Please render the data from the line with "You are a computer-use" through the end of the data as a JSON list of strings, one string per line, skipping blank lines and leaving the pictures out.
## START Materials provided
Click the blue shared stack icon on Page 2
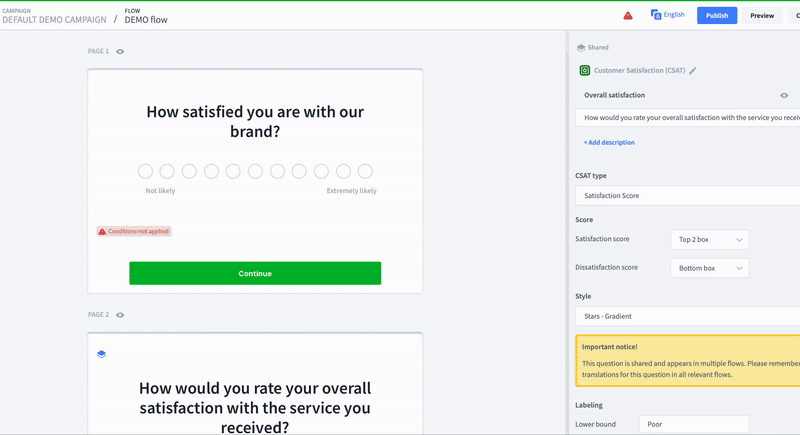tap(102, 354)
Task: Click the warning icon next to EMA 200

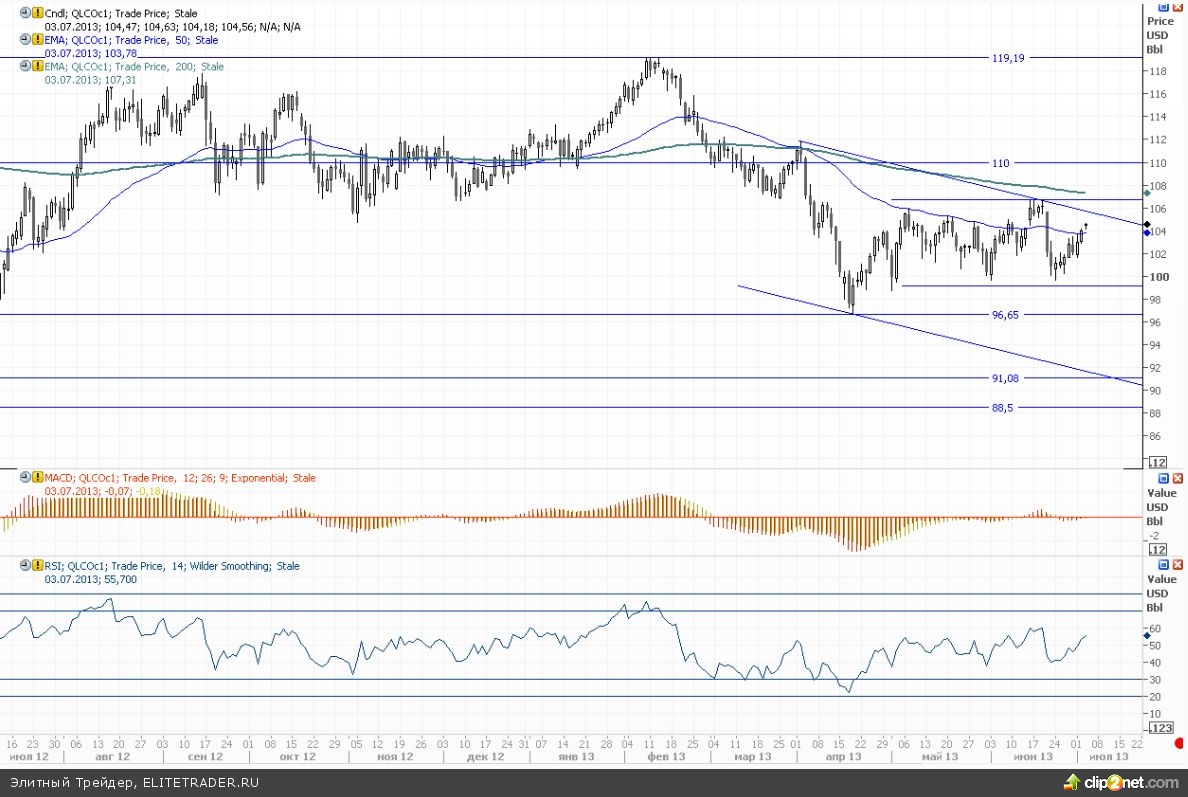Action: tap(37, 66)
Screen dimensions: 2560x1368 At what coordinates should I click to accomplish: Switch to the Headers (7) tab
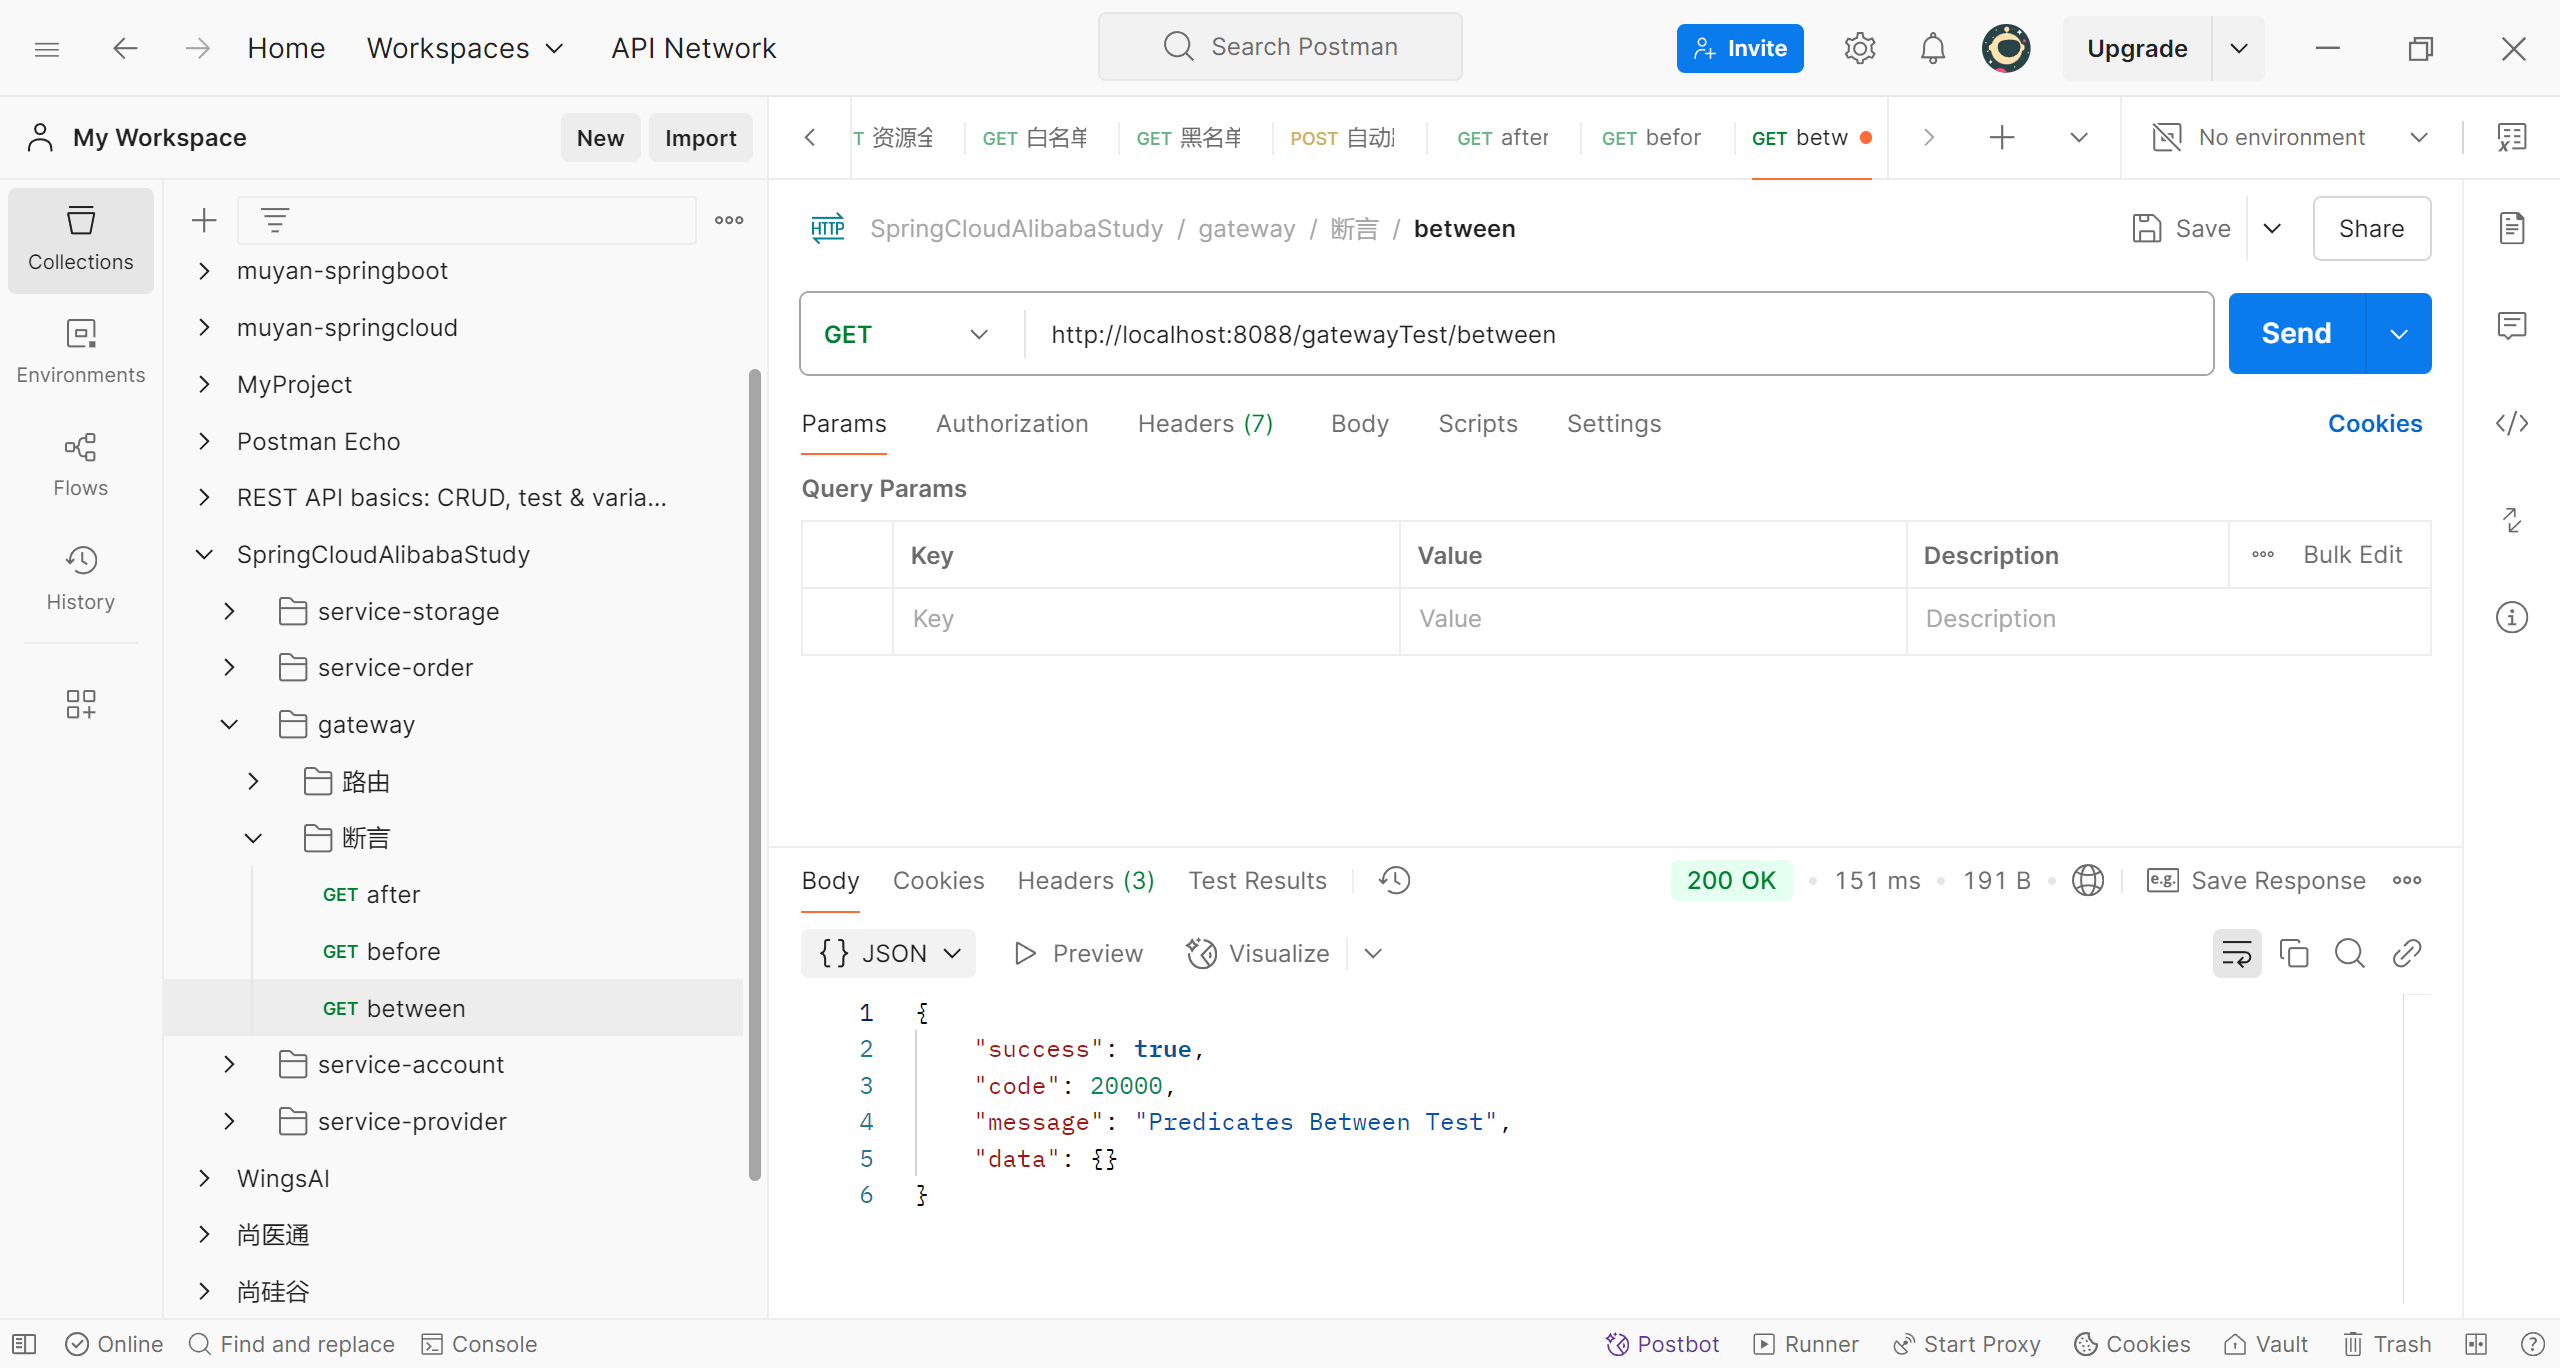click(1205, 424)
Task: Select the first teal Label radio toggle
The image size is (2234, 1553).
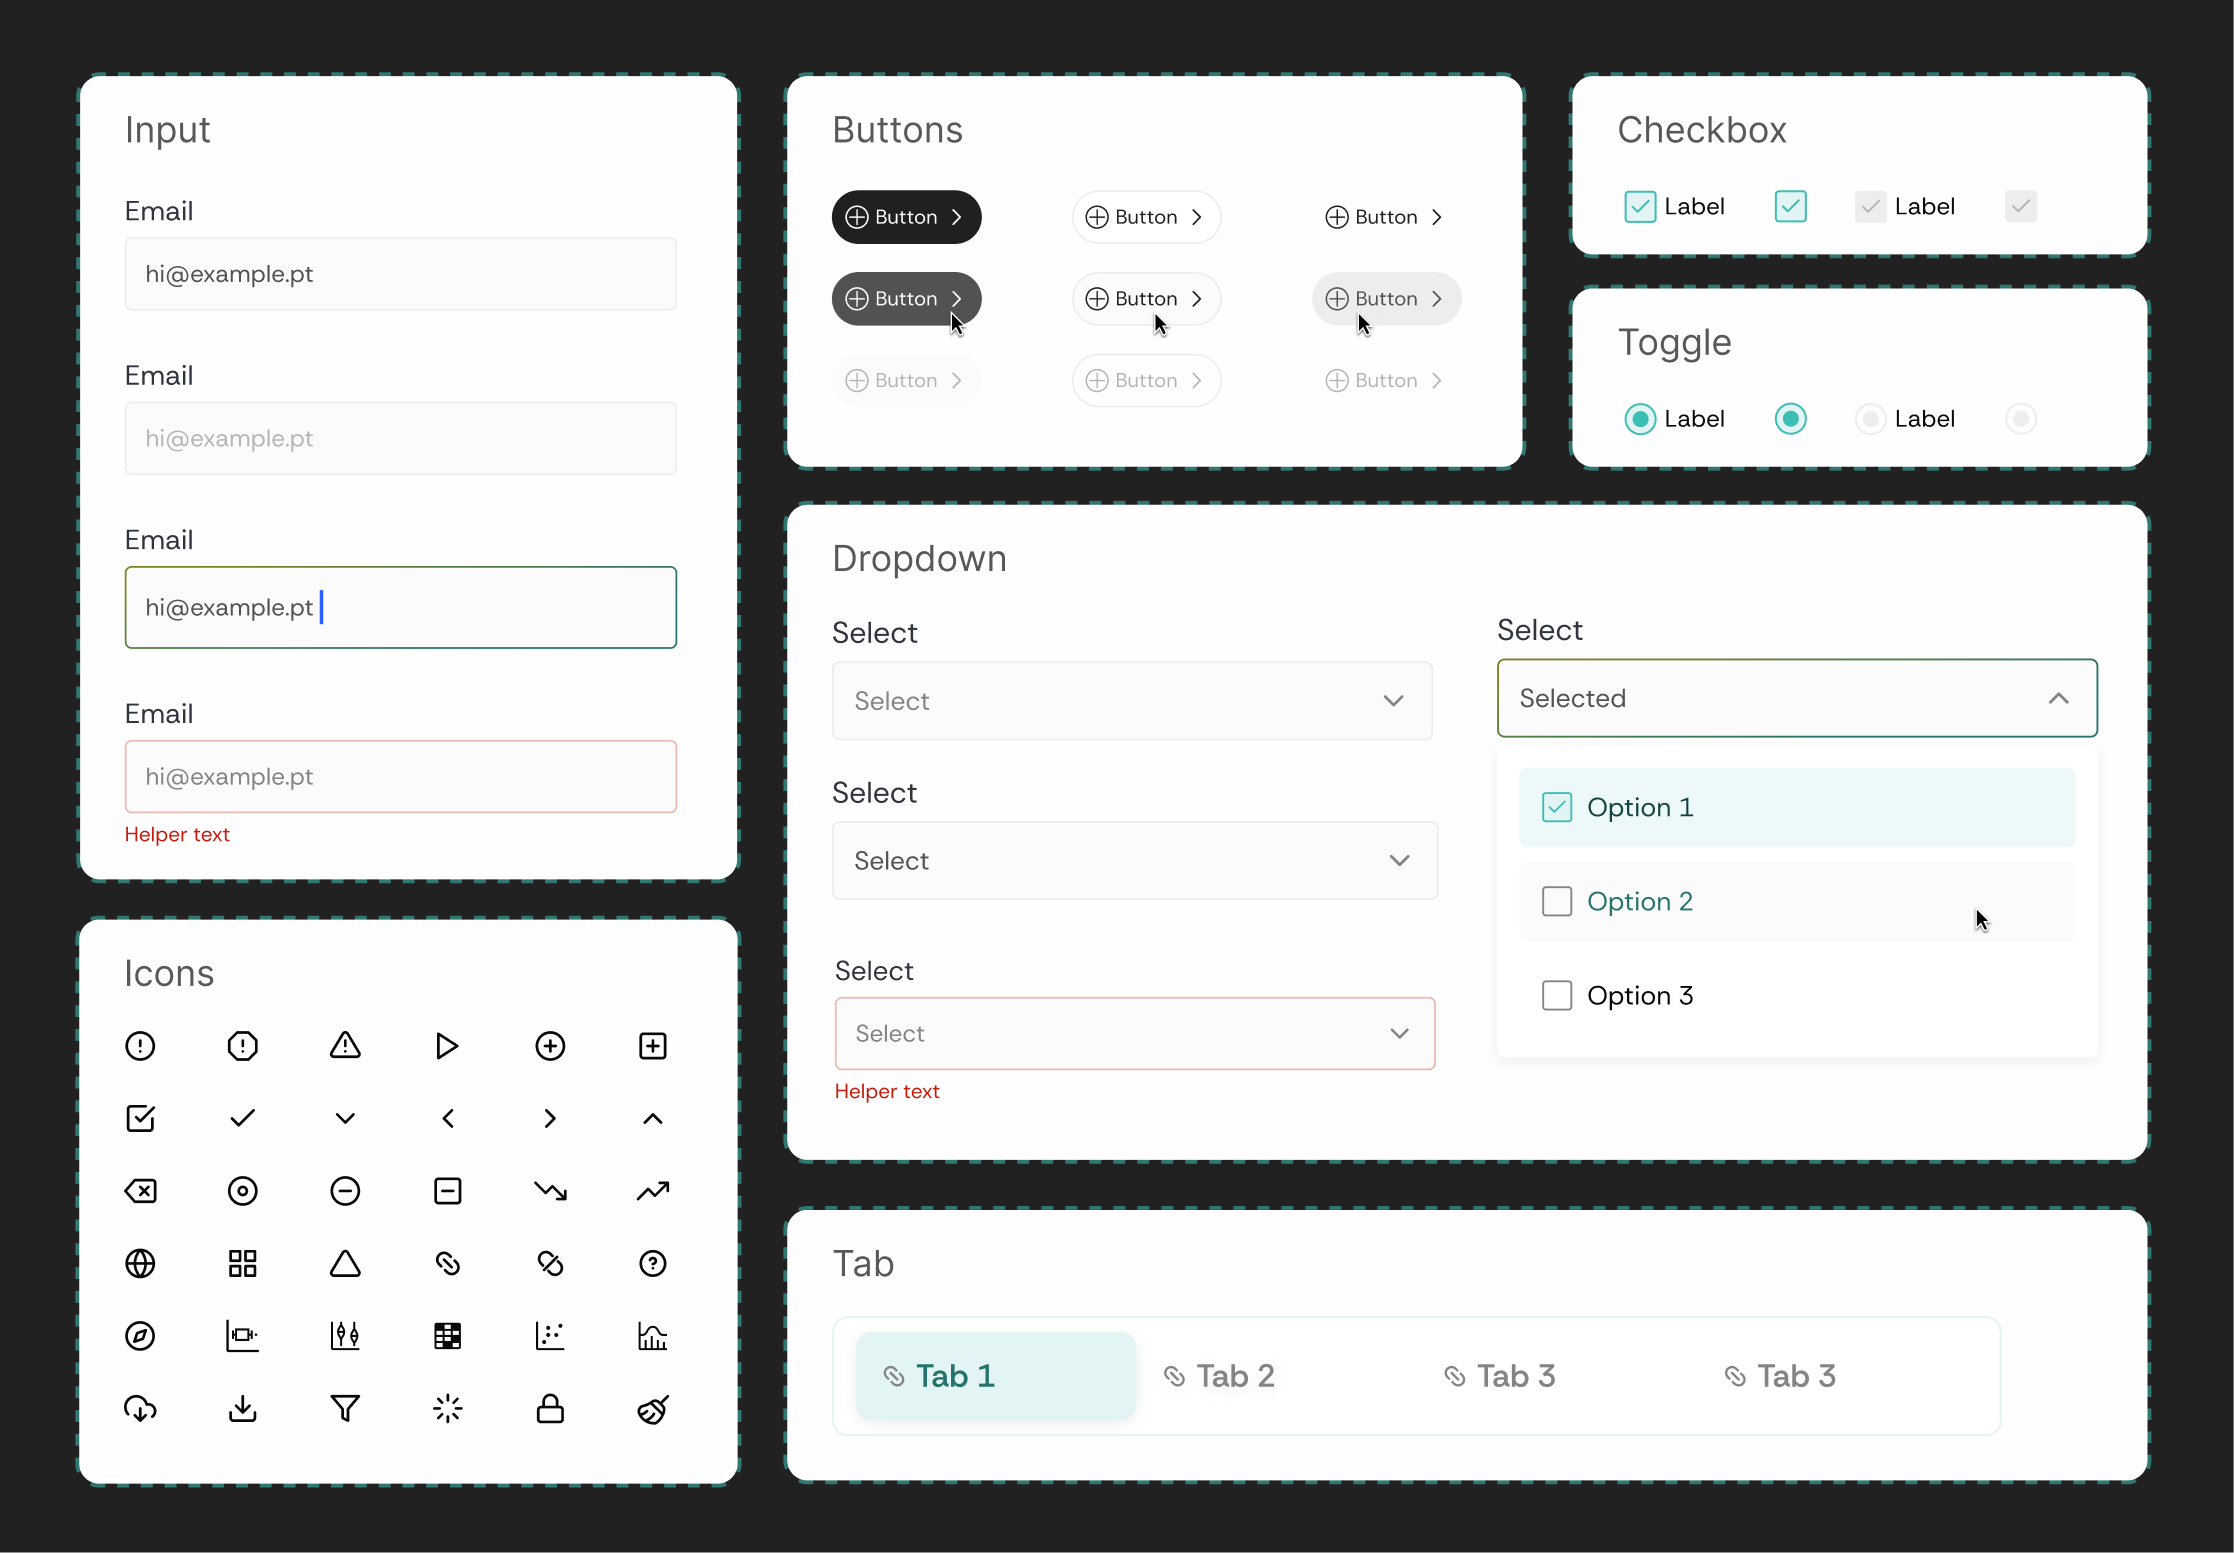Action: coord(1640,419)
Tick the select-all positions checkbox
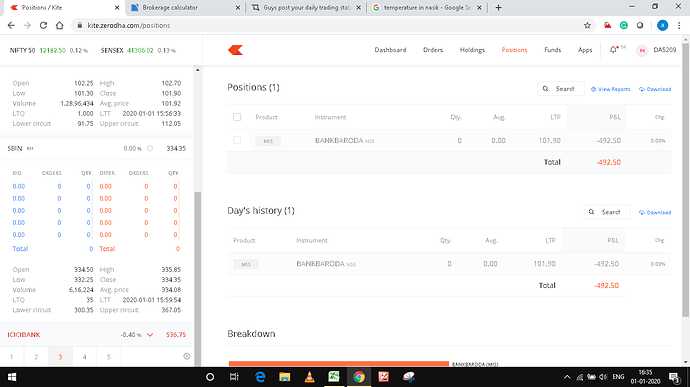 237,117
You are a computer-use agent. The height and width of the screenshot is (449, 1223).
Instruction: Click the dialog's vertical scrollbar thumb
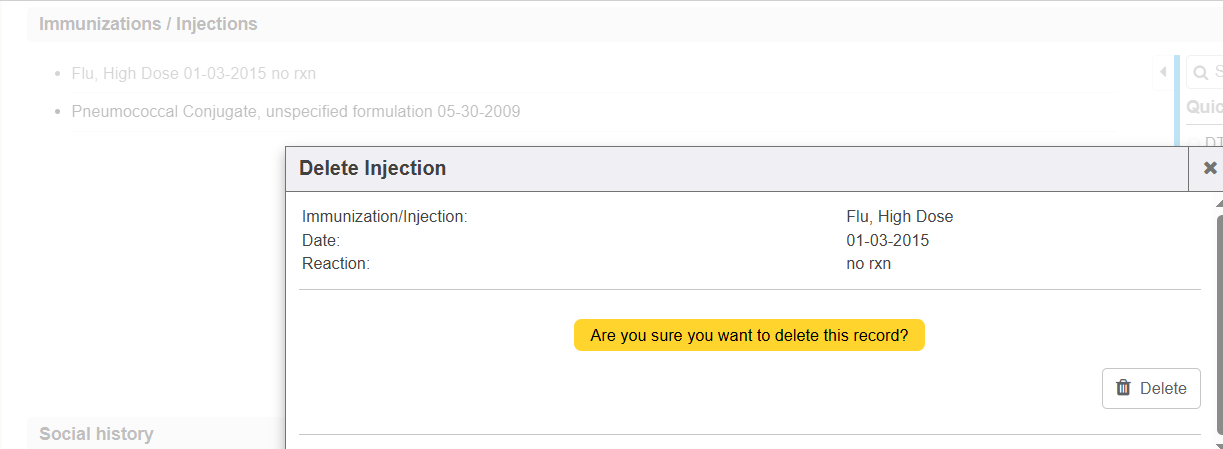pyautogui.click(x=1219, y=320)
## END Materials provided
**Answer below:**
[
  "You are a computer-use agent. The height and width of the screenshot is (449, 1223).",
  "Instruction: Click the dialog's vertical scrollbar thumb",
  "pyautogui.click(x=1219, y=320)"
]